In un momento di rapida evoluzione, guidata da sostenibilità, innovazione tecnologica e nuovi scenari internazionali, la Polimoda Business Week 2025, l’evento dedicato all’incontro tra studenti diplomandi e HR e professionisti del settore moda, traccia la mappa delle figure su cui puntano i grandi nomi del fashion.  E rileva un cambio di passo nella domanda di competenze professionali da parte dell’industria moda.

In testa alle richieste dei brand spicca lo sviluppo prodotto: le aziende cercano specialisti in grado di gestire ogni fase, dall’ideazione alla prototipazione, garantendo livelli di innovazione e sostenibilità.
Il social media management segue a ruota, con un aumento delle richieste a testimonianza della centralità delle piattaforme digitali nella costruzione di community e narrazioni di marca.

Trasformare i dati di mercato in collezioni distintive

I creative director e i product designer vengono poi valorizzati per la capacità di tradurre i dati di mercato in collezioni distintive, richiedendo una visione che coniughi estetica e funzionalità. Al contempo, il retail si evolve verso modelli phygital, spingendo le aziende a integrare specialisti in customer experience e performance commerciale direttamente nelle strategie di store design.

In questo contesto, il visual merchandising si conferma trait d’union tra storytelling e vendite, con professionisti chiamati a creare ambienti immersivi che coinvolgano tanto il cliente in store quanto l’audience digitale.
Sul fronte più tecnico, il modellista, sempre più abile con software CAD e 3D, resta al centro dell’organizzazione produttiva, contribuendo a ottimizzare tempi e costi senza rinunciare alla precisione sartoriale.

Coniugare innovazione digitale, sostenibilità, radici artigianali

Parallelamente, il comparto maglieria vede un significativo aumento di interesse: si richiedono profili specializzati che sappiano innovare filati e lavorazioni, orientandosi verso materiali rigenerati e processi a basso impatto ambientale.
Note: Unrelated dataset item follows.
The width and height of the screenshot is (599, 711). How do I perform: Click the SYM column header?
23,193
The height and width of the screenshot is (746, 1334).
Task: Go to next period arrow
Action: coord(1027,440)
Al contempo, marketing e comunicazione si ritagliano un ruolo di primo piano grazie alla crescente necessità di figure data-driven, capaci di misurare il ritorno sugli investimenti e modellare strategie omnicanale con un respiro internazionale.
Nell’instabilità dello scenario, i profili emergenti rappresentano le vere leve per la ripresa dell’industria, professionisti in grado di coniugare innovazione digitale, sostenibilità e radici artigianali.

Talenti in grado di unire creatività, competenze digitali e abilità tecniche

Le nuove figure professionali possono infatti dare nuovo slancio al Made in Italy sui mercati globali.
Per questo motivo, nel corso della Polimoda Business Week 2025 sono stati svolti oltre 1.300 colloqui individuali, a cui hanno partecipato 328 neodiplomati e 105 aziende del sistema moda.

I colloqui hanno coinvolto aziende italiane ed estere del comparto lusso, abbigliamento, calzature, accessori, gioielli, oltre a magazine, agenzie di comunicazione e art direction, nella selezione dei migliori talenti formati dalla scuola per opportunità di stage e lavoro.
Brand come Prada, Valentino, Hermès, Hugo Boss, Karl Lagerfeld, Max Mara, Bottega Veneta, Ferragamo, Etro, Tod’s, confermano l’urgenza di talenti in grado di unire creatività, competenze digitali e solida expertise tecnica.